■ EXERCISE INSTRUCTIONS
Return, exactly and in full, the lines of the records below starting at the one with "Viewport: 852px width, 340px height." and ending at the one with "Click arrow above", and no other lines.

Top of RECORDS SUPPLIED

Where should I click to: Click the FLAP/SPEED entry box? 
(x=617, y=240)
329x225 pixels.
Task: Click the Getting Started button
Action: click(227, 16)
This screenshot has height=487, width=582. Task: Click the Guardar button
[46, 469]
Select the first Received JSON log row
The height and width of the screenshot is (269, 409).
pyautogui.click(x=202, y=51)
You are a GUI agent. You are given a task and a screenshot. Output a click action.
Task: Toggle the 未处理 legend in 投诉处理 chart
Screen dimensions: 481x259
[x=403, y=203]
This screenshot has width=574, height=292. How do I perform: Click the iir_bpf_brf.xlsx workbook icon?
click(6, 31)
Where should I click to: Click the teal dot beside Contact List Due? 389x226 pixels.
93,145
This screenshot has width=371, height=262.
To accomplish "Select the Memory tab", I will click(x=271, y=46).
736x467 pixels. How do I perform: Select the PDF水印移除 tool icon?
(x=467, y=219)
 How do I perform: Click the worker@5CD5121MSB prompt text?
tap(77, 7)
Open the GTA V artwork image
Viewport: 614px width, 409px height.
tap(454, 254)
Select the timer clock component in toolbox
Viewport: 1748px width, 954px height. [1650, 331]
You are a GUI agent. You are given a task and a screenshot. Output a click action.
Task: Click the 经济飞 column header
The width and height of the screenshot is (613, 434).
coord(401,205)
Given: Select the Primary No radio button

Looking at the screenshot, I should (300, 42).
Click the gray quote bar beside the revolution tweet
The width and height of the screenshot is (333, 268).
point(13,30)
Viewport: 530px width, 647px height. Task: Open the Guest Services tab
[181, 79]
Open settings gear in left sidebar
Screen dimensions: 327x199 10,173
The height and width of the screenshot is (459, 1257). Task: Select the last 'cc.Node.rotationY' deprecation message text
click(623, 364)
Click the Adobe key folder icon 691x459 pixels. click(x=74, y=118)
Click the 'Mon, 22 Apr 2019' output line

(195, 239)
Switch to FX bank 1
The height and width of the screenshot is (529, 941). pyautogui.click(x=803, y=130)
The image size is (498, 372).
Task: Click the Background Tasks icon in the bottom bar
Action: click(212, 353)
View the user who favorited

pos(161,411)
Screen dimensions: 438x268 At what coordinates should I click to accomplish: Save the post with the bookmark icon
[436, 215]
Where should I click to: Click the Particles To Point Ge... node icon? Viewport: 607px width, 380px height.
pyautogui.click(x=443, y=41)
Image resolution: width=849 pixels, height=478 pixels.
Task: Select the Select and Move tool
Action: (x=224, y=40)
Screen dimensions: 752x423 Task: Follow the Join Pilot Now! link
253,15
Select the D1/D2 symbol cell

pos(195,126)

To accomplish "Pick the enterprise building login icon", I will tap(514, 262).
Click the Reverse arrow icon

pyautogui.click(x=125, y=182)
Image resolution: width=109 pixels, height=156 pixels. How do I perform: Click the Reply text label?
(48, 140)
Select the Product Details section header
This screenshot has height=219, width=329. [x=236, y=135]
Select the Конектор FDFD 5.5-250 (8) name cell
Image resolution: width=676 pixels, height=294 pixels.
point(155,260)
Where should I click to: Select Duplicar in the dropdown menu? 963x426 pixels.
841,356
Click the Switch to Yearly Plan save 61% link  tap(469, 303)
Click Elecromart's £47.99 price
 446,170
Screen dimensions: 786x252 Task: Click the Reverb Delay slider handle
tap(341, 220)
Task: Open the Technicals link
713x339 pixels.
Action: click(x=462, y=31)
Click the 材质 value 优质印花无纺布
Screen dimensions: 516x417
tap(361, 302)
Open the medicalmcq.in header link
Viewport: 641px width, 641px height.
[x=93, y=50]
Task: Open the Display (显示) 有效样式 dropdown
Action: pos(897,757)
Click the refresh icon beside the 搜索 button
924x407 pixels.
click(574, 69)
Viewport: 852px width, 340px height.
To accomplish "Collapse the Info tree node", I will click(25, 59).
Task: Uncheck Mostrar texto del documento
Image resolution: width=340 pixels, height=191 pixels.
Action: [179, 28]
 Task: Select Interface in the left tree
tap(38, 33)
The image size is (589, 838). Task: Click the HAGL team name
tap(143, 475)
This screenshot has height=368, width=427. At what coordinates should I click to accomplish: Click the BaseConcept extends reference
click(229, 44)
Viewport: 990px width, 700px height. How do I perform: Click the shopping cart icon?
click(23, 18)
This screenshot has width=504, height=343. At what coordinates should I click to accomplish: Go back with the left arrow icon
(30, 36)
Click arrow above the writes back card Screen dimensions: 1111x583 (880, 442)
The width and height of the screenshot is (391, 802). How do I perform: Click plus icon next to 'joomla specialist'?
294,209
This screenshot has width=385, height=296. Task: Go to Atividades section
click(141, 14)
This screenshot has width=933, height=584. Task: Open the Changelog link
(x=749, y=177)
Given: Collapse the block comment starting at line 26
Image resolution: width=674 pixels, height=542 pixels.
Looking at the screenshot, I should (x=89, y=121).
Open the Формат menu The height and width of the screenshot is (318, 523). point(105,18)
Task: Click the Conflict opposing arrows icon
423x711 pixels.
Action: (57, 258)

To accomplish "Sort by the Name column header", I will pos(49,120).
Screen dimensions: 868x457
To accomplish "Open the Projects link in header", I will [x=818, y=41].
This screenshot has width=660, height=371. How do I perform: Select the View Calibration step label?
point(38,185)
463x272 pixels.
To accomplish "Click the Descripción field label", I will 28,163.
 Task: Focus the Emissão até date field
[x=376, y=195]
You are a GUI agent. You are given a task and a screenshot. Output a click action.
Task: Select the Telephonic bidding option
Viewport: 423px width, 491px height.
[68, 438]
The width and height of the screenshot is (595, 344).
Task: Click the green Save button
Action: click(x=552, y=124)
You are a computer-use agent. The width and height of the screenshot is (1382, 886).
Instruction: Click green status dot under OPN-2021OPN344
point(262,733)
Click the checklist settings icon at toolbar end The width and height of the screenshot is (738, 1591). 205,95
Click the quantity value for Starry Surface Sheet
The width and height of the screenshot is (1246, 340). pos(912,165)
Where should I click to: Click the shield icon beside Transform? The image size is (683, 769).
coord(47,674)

Bottom of RECORDS SUPPLIED

■ FINISHED TASK
Viewport: 852px width, 340px height.
To accomplish "Collapse the Info tree node", I will click(25, 59).
Task: Uncheck Mostrar texto del documento
Image resolution: width=340 pixels, height=191 pixels.
Action: [179, 28]
 Task: Select Interface in the left tree
tap(38, 33)
The image size is (589, 838). Task: Click the HAGL team name
tap(143, 475)
This screenshot has height=368, width=427. At what coordinates should I click to accomplish: Click the BaseConcept extends reference
click(229, 44)
Viewport: 990px width, 700px height. How do I perform: Click the shopping cart icon?
click(23, 18)
This screenshot has width=504, height=343. At what coordinates should I click to accomplish: Go back with the left arrow icon
(30, 36)
Click arrow above the writes back card Screen dimensions: 1111x583 (880, 442)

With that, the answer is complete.